Vernon’s Leah Goldstein competes in a stretch of the Race Across America cycling event

Vernon’s Leah Goldstein competes in a stretch of the Race Across America cycling event

Goldstein takes on the continent

Picture yourself trying to ride a bicycle from Vernon to Vancouver, over the Coquihalla Highway, using only the white lines on the road as a guide.

Picture yourself trying to ride a bicycle from Vernon to Vancouver, over the Coquihalla Highway, using only the white lines on the road as a guide.

You can’t lift your head up on the bike to see what’s coming ahead of you because your neck muscles are throbbing. And when the white lines end abruptly, you end up in a ditch.

And you ride this distance every day, for 11 days, in 40 degree C heat because you’re in a race. And it’s a race you want to win so bad, you ride on. The hell with the pain in the neck.

Oh, and you sleep an hour, maybe two, each night.

Now you get an idea of what Vernon professional cyclist Leah Goldstein went through to win one of the most gruelling races on the planet.
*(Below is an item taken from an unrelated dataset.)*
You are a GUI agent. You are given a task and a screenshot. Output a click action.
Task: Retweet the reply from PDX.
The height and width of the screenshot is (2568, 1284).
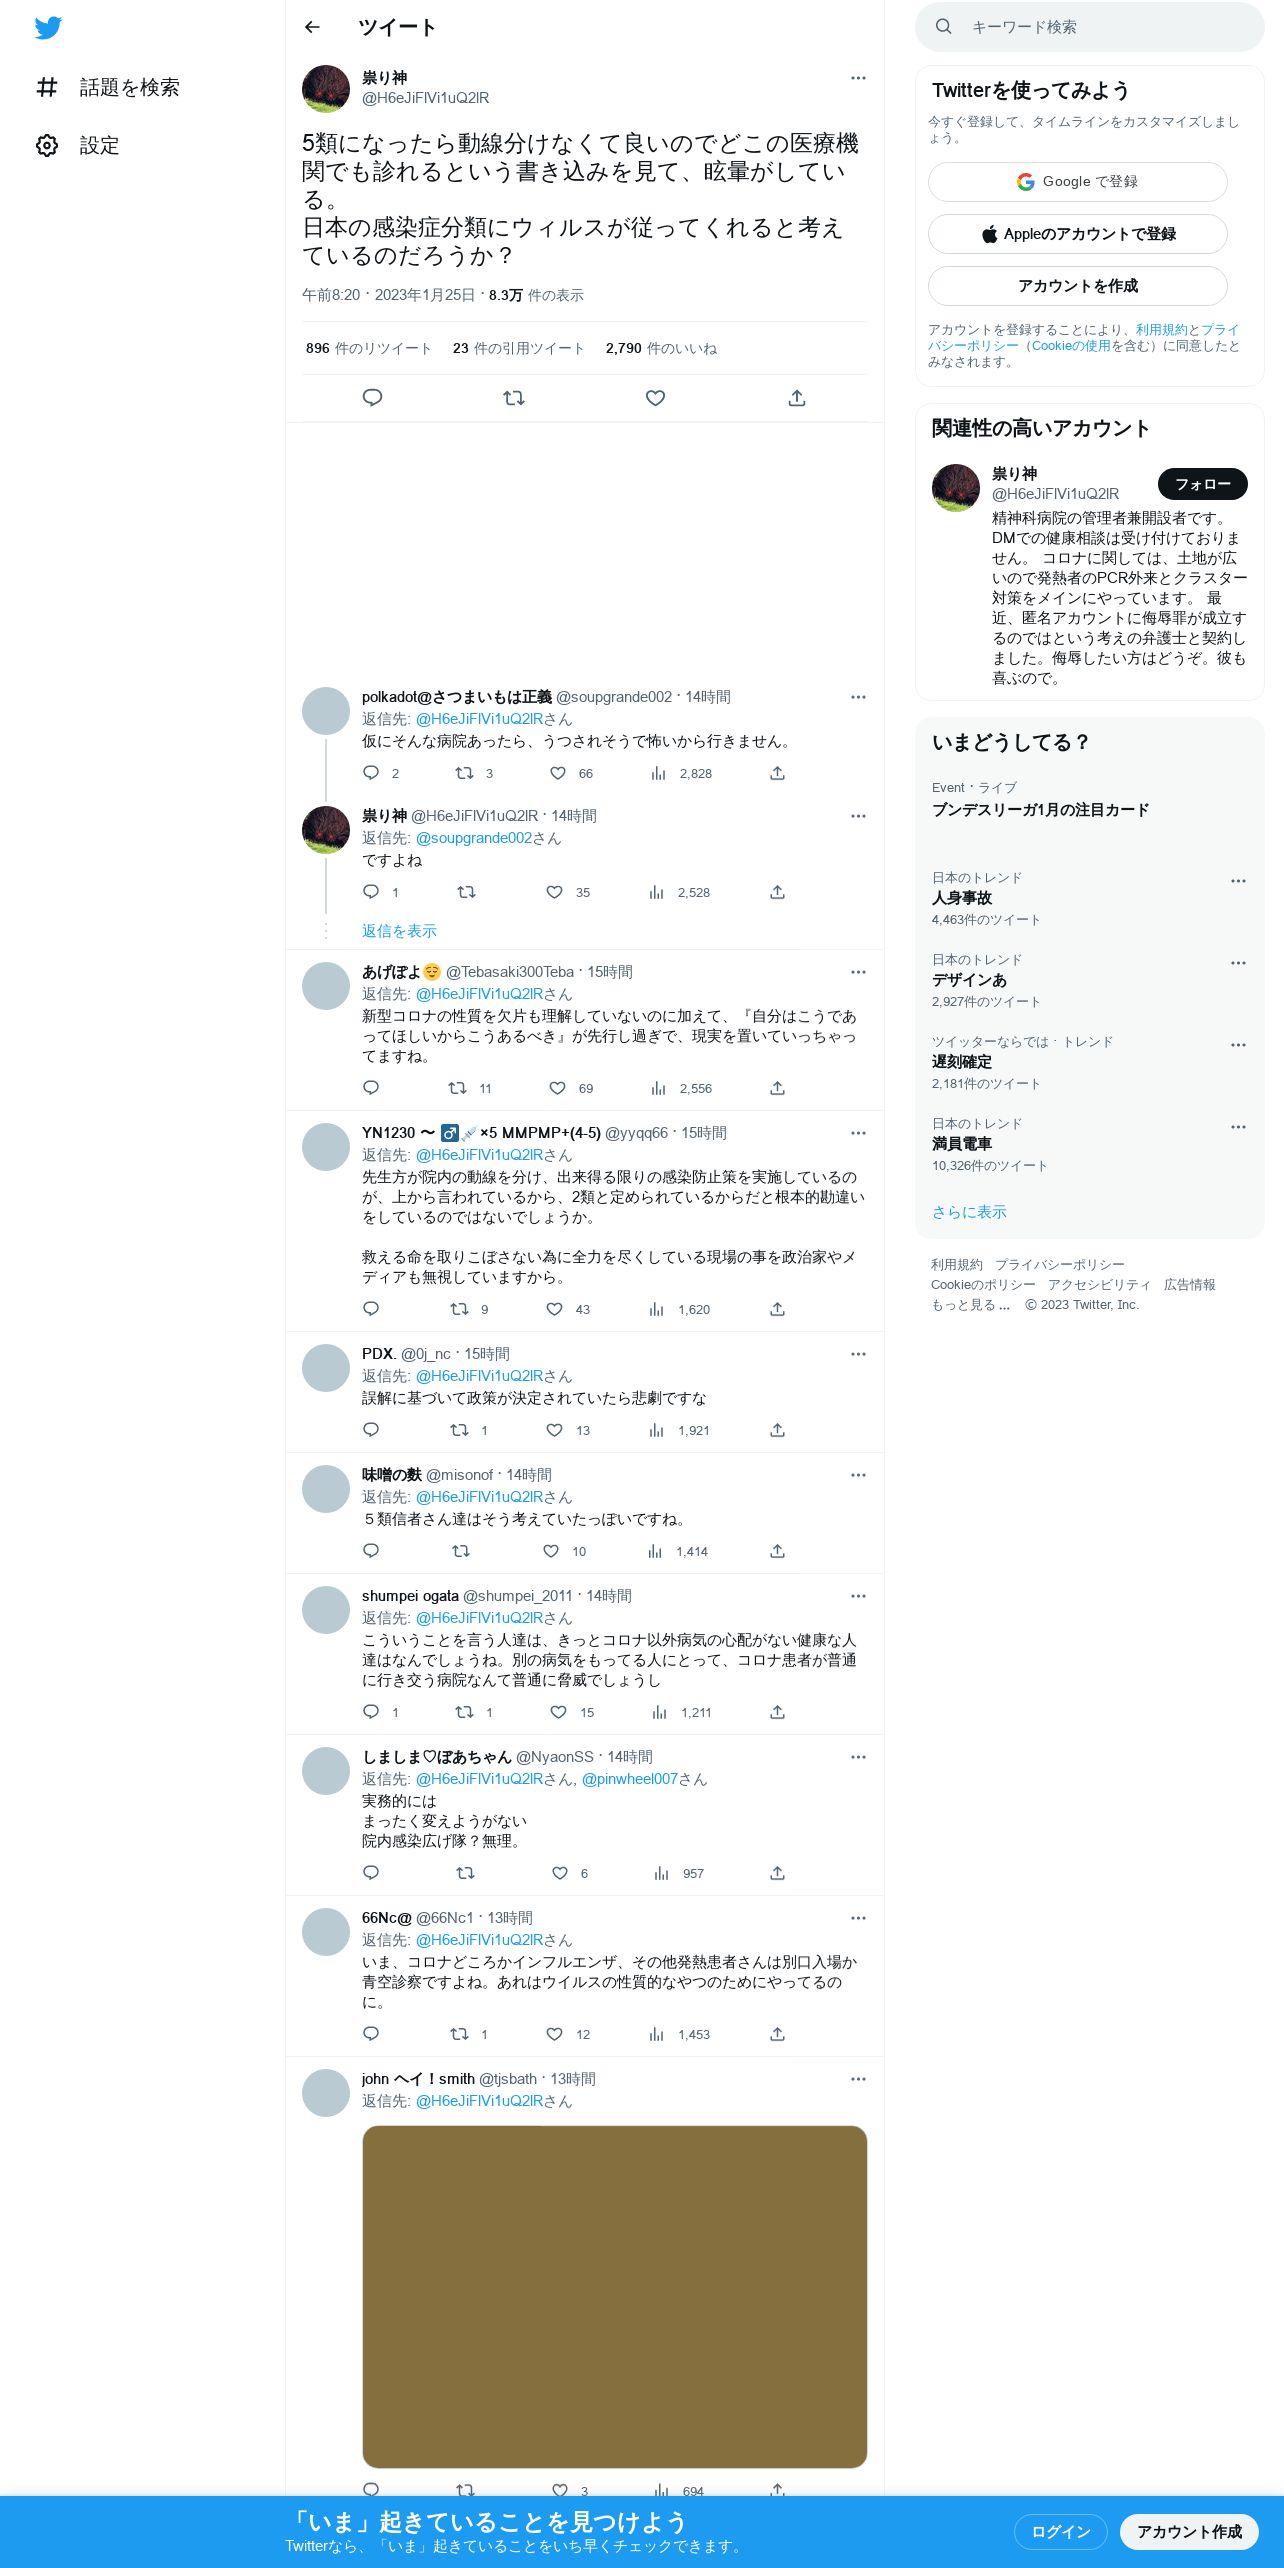point(459,1430)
Goldstein, 42, a former commando in the Israeli army, a woman used to sleep deprivation and who says she doesn’t sleep a lot on a regular basis, won the women’s solo division of the Race Across America – RAAM.

It’s one of the most respected and longest running endurance sports events in the world. Individuals and teams gathered in San Diego in June to compete in a 3,000-mile cycle race across America to Annapolis, Md., home of the U.S. Navy.

“The experience was awesome,” said Goldstein,.

“It’s hard. More people successfully climb Mt. Everest than finish RAAM. People scared me big time for the race, saying the failure rate is quite high.”

Only 15 women in the 29 previous years have completed RAAM. Goldstein, an ultra racer who retired from competitive road racing in 2010 after she was hit by a car during a race and broke both her arms, became the 16th.

The former world bantamweight kickboxing and national junior taekwondo champion turned to ultra racing, completing three long distance events to qualify for RAAM, which is 3,000 miles across 12 states and climbs over 170,000-vertical-feet. Solo racers, such as Goldstein, have a maximum of 12 days to complete the race.

Backed by a seven-member support crew – Team Mad Dog – which included Lori Moger and Janessa Neufeld, of BreakAway Fitness, where Goldstein conducts workshops, and mechanic Sean Cameron, of Olympia Cycle and Ski, Goldstein set out on June 15 from Oceanside Pier in San Diego.

For the first few days, Goldstein had no issues with her legs or her conditioning. She’d stay on the bike for 23 hours, the support crew monitoring her, planning meals, encouraging her to get some sleep, planning support crew shifts.

“I went down (to sleep) after two nights and slept an hour,” said Goldstein. “You hallucinate. I didn’t know if the animals I was seeing were real or not. There were, like, real pigs but I was seeing things. I didn’t know if they were real or not. When you’re so sleep deprived, all you know is to pedal and go forward.”

It was on day four that Goldstein’s neck muscles betrayed her.

“It was really hard,” she said. “My legs wanted to go but I couldn’t see the road. I stopped more than I wanted to, to rest the neck for a couple of minutes. I was riding according to the white line on the highway. The crew was telling me ‘OK, you’re going to go left, you’re going to go right.’ It was like riding a bike with your eyes closed. I rode into the ditch a couple of times because the white lines all of a sudden ended.”

It was Moger who came up with the idea to shave the back of Goldstein’s head, add some hair extensions and attach the extensions to the back of Goldstein’s heart rate monitor to help keep her neck up.

Goldstein’s sore neck wasn’t the only thing getting to her. She entered the race not only to win, but to set a women’s record. She won her division and now holds the 11-day record (she finished RAAM in 11 days) but that’s not good enough for the elite, ultra athlete.

“I’m not satisfied with that kind of win,” she said. “I want to win it in 10 days, I want a record no one can touch. I’m happy I won the race but it’s the way I won the race that doesn’t satisfy me. Normally when I finish a race I can’t walk and I felt a little too good when I crossed that finish line.”

Goldstein, who had to have her neck held up by a race director when she was being interviewed after her victory, gave tons of credit to her support crew, which included some other mechanics and doctors.

“Without them, you can’t do anything,” said Goldstein. “Success is based on how organized your crew is and mine was fantastic.”

As soon as she gets back to Vernon, Goldstein will hop back on her bike.

“I still have a couple of ultra races I want to do and I’m coming back (to RAAM) for sure,” she said. “I’m going to break that record.”